Therapeutic strategies, including allogeneic stem cell transplantation, to overcome relapsed/refractory adult T-cell acute lymphoblastic leukemia
Published in Expert Review of Hematology, 2021
Dong Won Baek, Jung Min Lee, Juhyung Kim, Hee Jeong Cho, Joon Ho Moon, Sang Kyun Sohn
Combination therapy with cytarabine (10 mg/m2 every 12 hours on days 1–14), aclarubicin (5–7 mg/m2 on days 1–8), plus concurrent granulocyte colony-stimulating factor (200 μg/m2/day) (CAG regimen) was administered to 11 T-ALL and 14 B-ALL patients for R/R disease. One course of the CAG regimen showed a 56% CR rate and a 64% ORR, without severe adverse effects. Furthermore, an overall response was reported in all 11 T-ALL patients, but only in 35.7% of the B-ALL patients, suggesting a significant treatment potential, especially for patients with R/R T-ALL [27]. Based on these results, a multicenter retrospective study of 41 patients with R/R T-ALL who received the CAG regimen was conducted; 33 (80.5%) achieved CR, and 35 (84.9%) showed an overall response after one course of the CAG regimen. In addition, 12 (29.2%) patients had MRD <0.1%. Among the 41 patients, 27 (66%) successfully bridged to allogeneic transplantation, 22 received transplantation after achieving CR, and five did not achieve CR status.
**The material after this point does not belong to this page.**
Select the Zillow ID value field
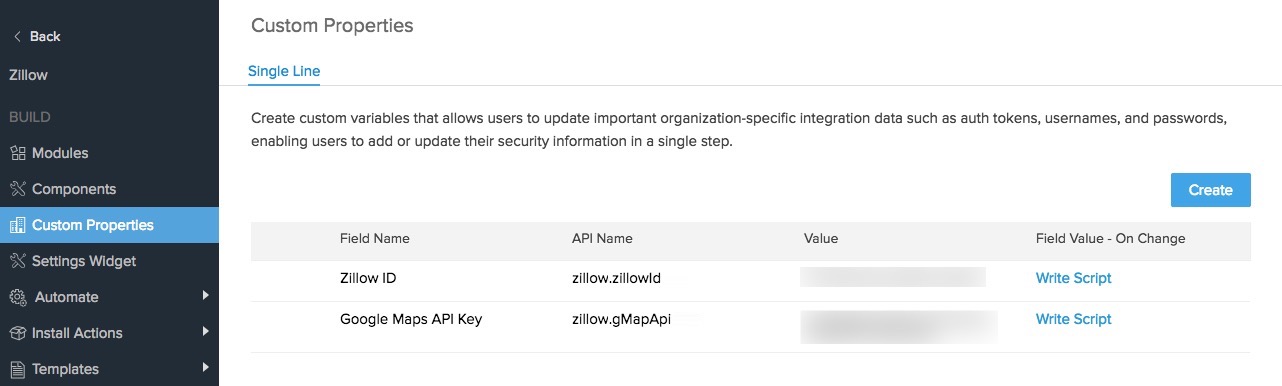The image size is (1282, 386). click(893, 277)
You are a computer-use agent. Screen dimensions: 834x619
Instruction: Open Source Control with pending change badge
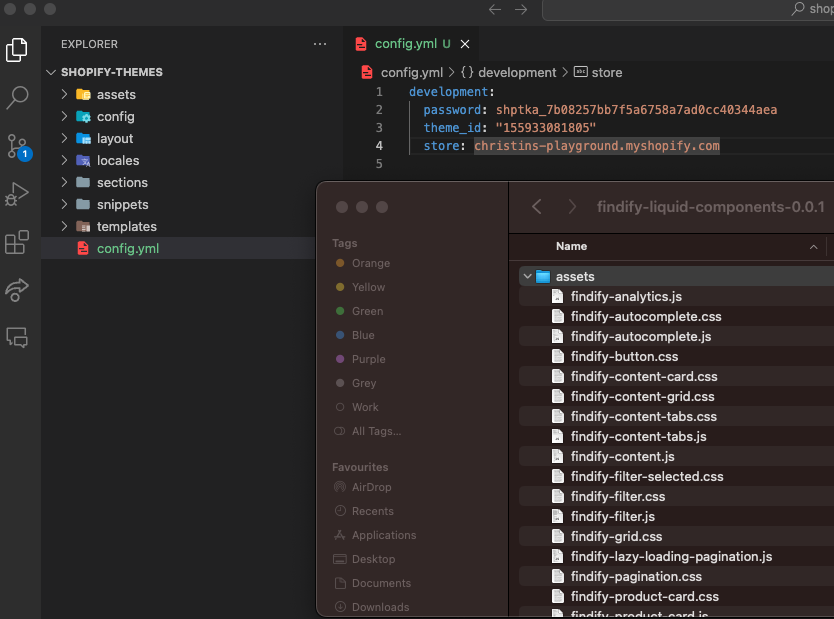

The estimated two-year OS rates of transplanted and chemotherapy alone patients were 84.2% and 58.3%, respectively, and the rates of two-year event-free survival were 78.7% and 58.3%, respectively [28]. Augmented hyper-CVAD, clofarabine, FLAM or FLAG-Ida regimens can also be considered before transplantation for R/R T-ALL patients (Table 2) [29–33].